* Records to use *
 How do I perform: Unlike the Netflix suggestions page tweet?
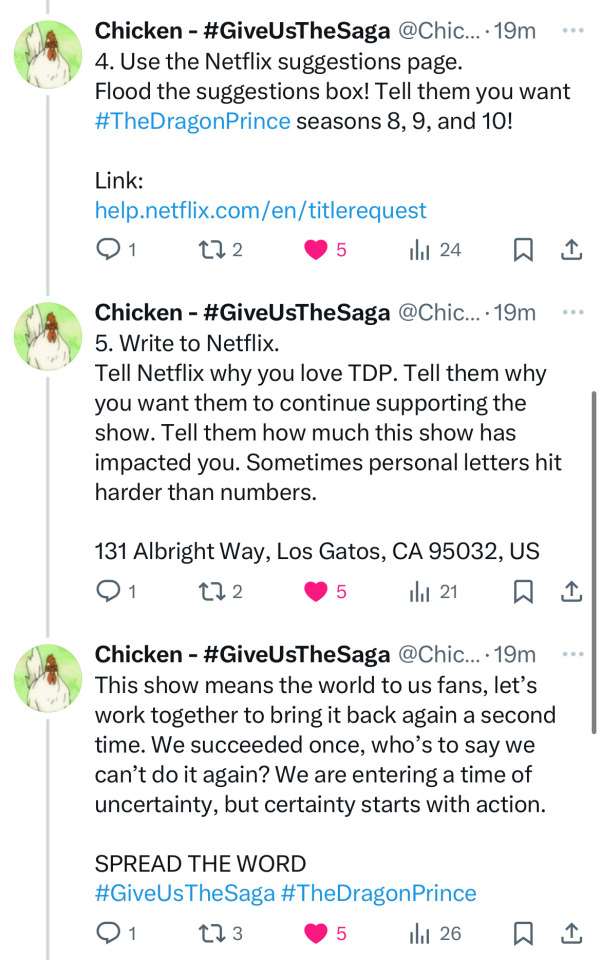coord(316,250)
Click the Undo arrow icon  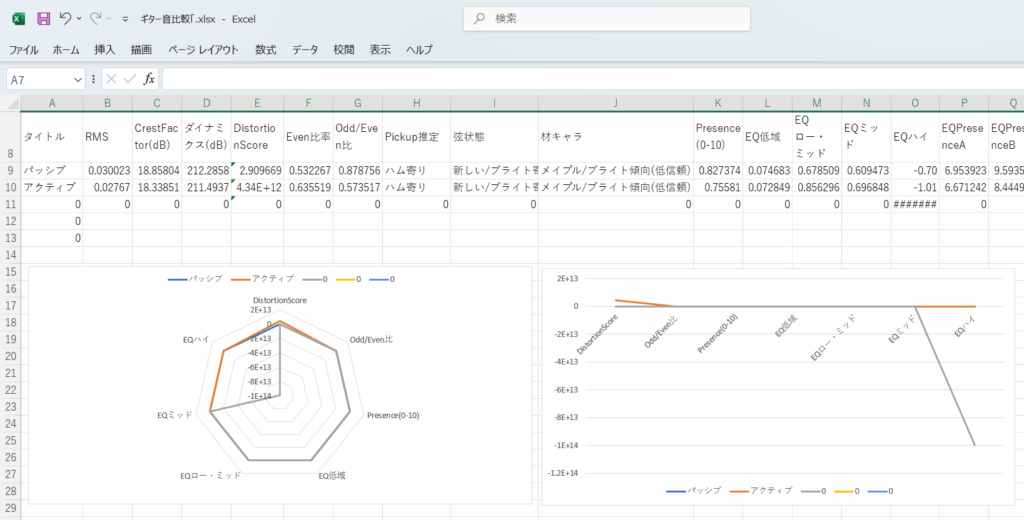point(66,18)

* * *

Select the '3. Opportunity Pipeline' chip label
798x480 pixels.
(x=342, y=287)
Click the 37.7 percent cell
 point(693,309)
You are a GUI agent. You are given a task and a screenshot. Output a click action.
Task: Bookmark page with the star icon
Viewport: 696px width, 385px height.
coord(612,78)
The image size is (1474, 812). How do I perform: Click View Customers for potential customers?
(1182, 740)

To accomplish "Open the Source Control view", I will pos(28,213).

==

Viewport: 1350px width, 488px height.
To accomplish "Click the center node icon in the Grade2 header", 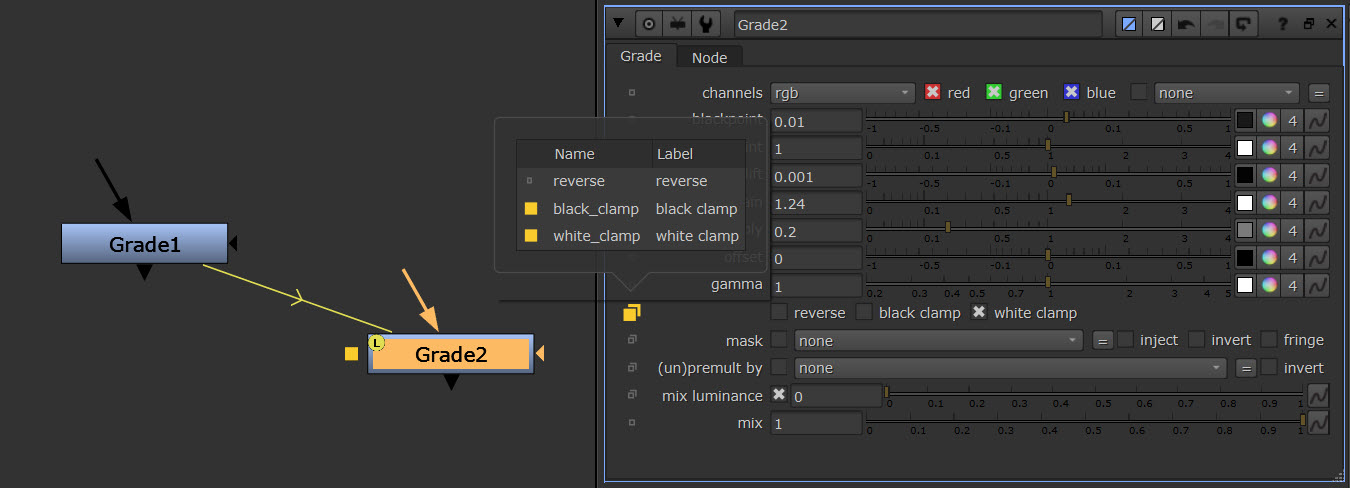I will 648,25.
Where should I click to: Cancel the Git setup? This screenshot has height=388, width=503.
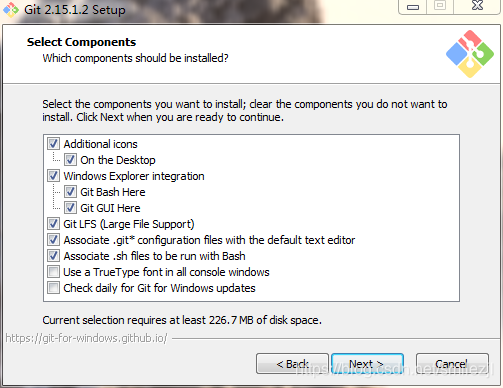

* To do *
What lines hold the string "screenshot"? Pick them out of the data.

* Answer for this exercise *
You are a GUI agent. You are given a task and a screenshot. Output a click action.
Where should I click to: Cancel the Git setup? This screenshot has height=388, width=503.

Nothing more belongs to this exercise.